• _REQUIRED ACTION_
Please copy each line in the records below that contains the string "resolution".

(Stored items)
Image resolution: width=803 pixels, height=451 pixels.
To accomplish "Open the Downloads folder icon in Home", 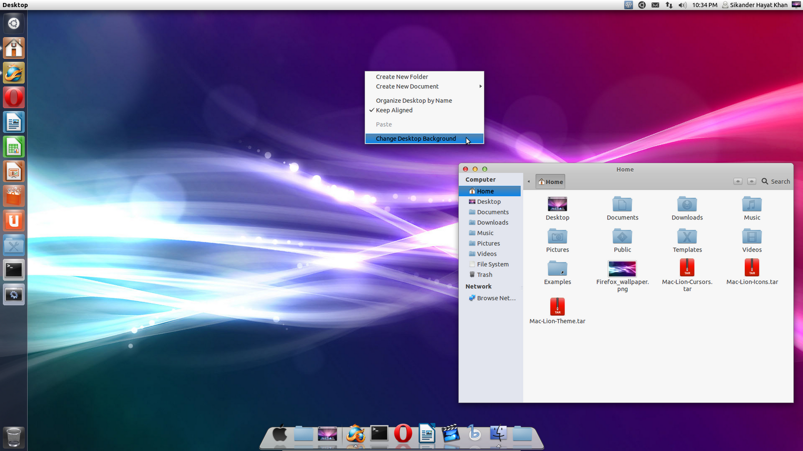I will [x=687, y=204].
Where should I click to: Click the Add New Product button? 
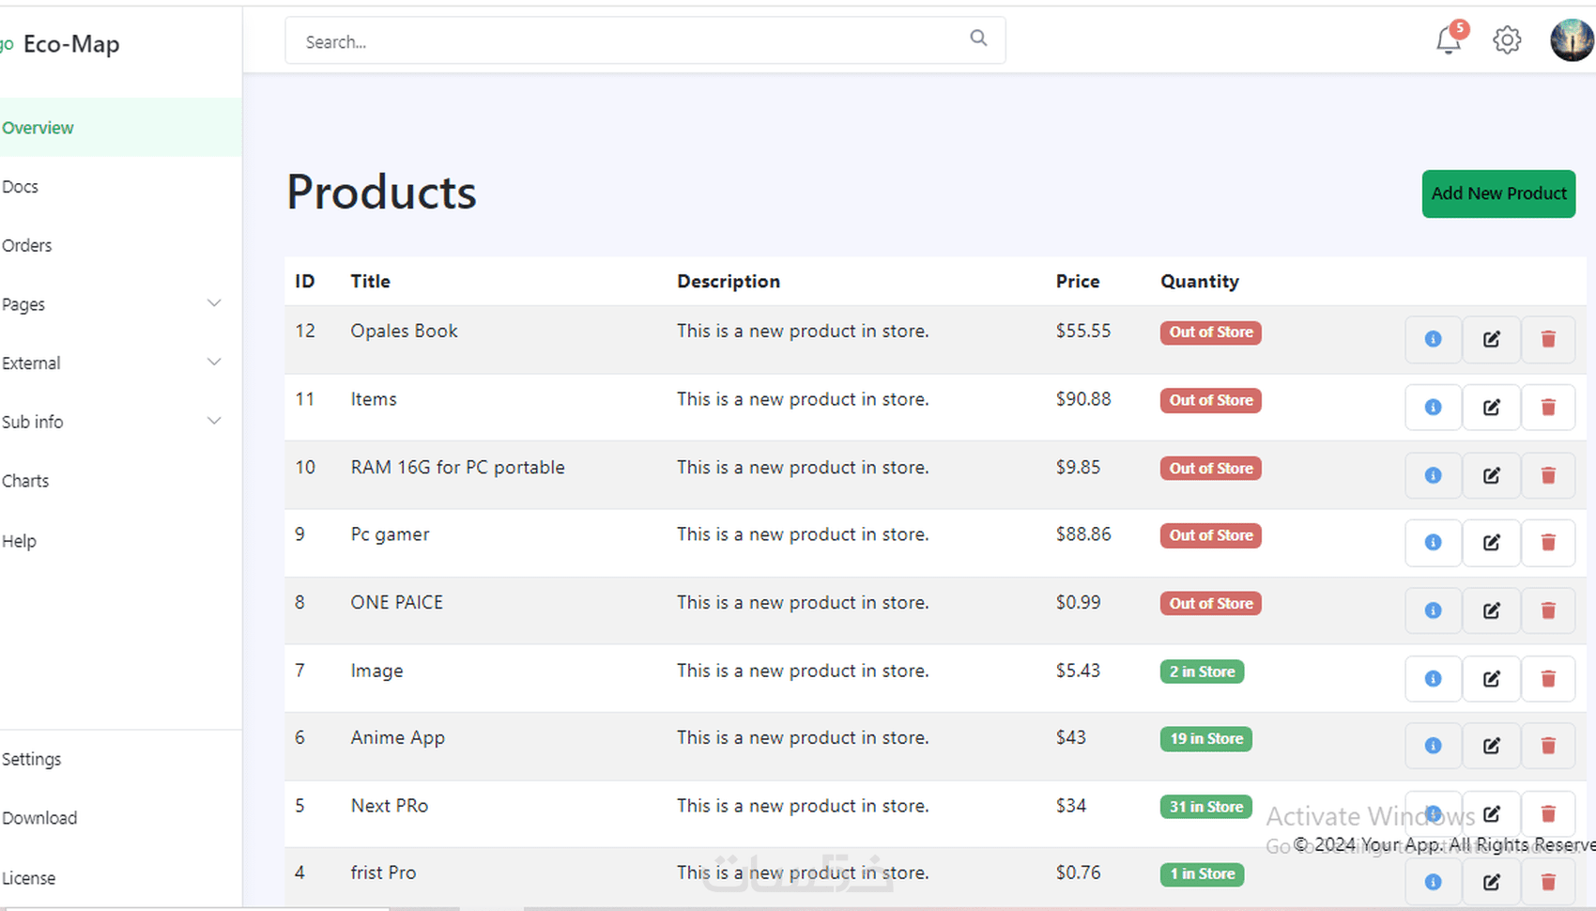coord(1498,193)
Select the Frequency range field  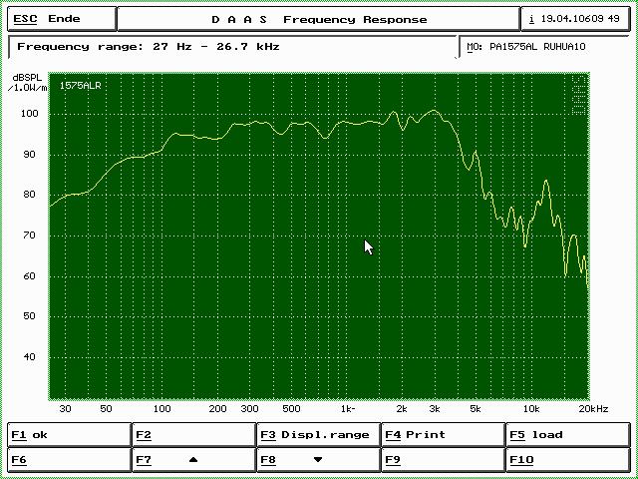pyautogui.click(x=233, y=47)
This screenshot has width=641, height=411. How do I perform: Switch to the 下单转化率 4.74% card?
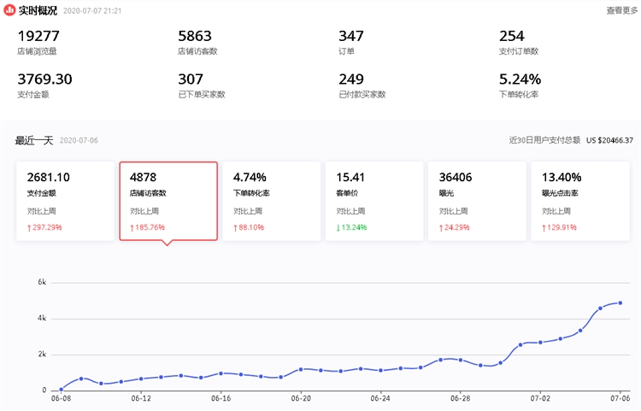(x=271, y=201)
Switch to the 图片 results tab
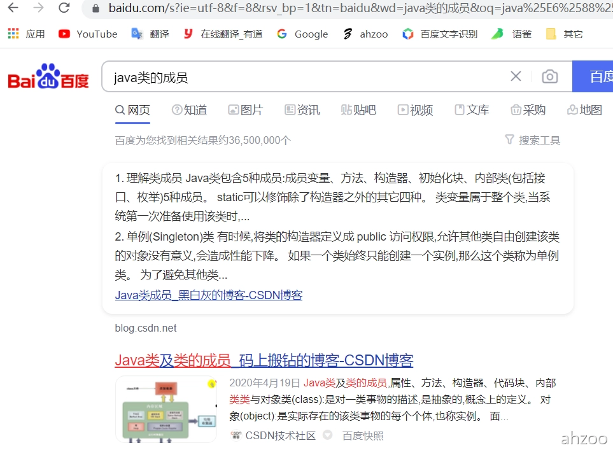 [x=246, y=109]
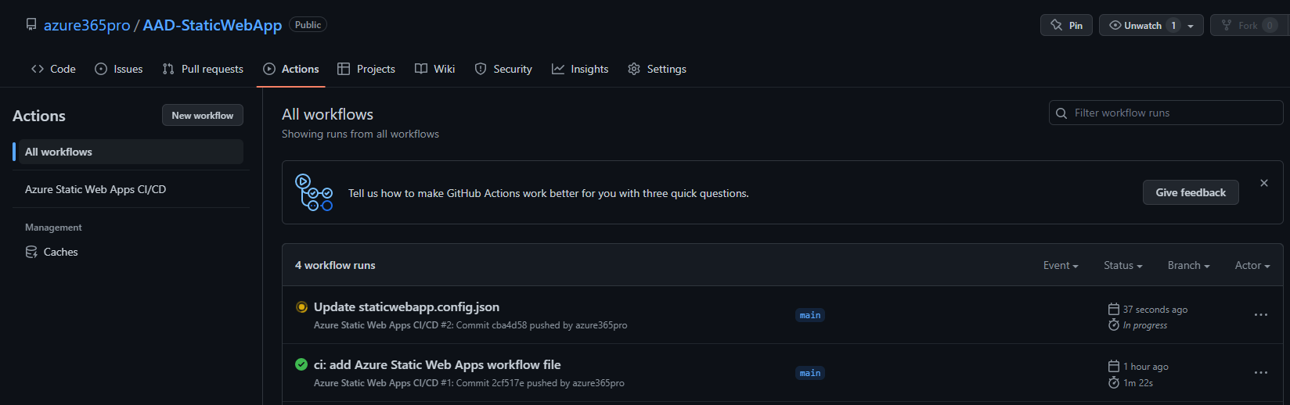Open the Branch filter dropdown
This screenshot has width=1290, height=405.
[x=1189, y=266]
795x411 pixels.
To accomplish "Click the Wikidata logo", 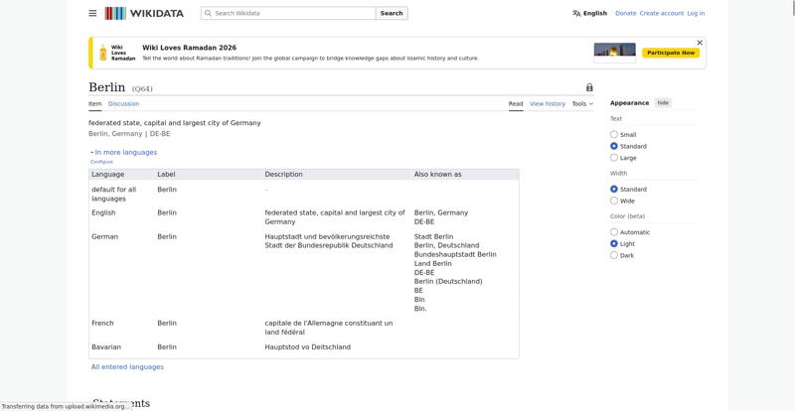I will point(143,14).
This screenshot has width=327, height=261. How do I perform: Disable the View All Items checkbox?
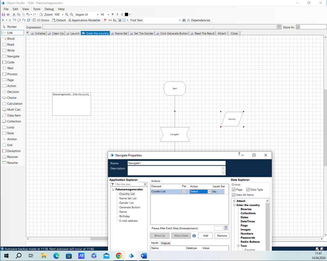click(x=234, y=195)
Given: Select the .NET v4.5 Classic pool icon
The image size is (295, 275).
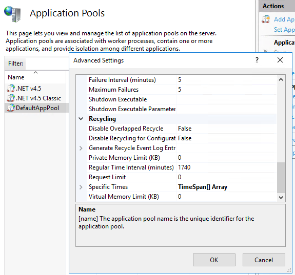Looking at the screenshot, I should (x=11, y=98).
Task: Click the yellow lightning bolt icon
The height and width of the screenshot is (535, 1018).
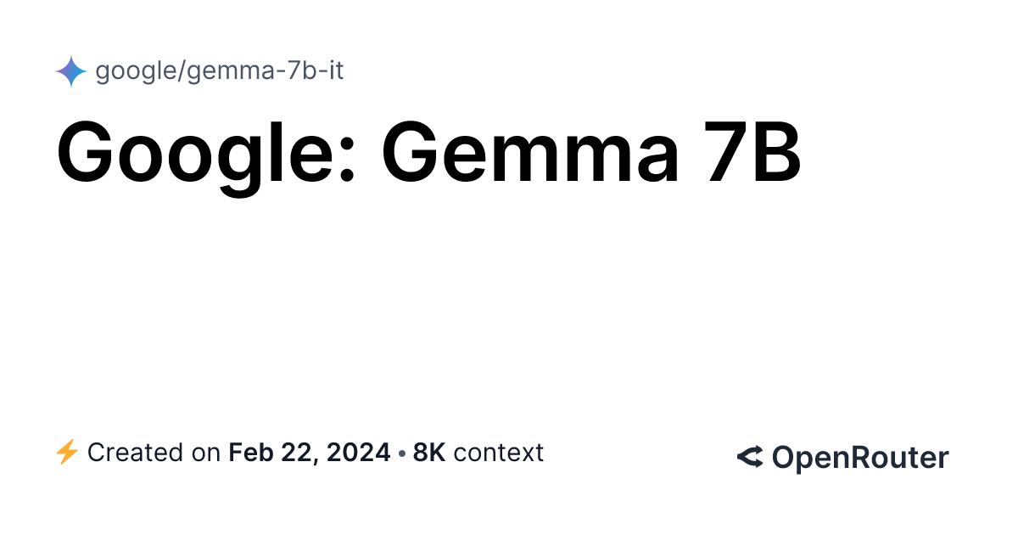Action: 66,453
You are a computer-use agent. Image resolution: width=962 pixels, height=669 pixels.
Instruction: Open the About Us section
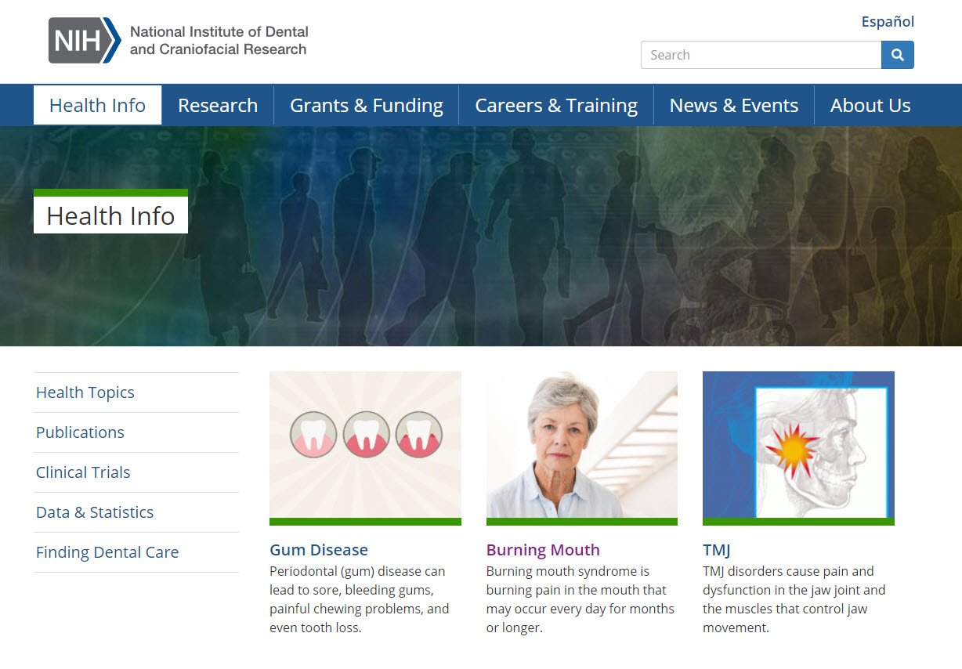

• _SOLVED EXERCISE_
Image resolution: width=803 pixels, height=451 pixels.
You are a computer-use agent. Image resolution: width=962 pixels, height=669 pixels.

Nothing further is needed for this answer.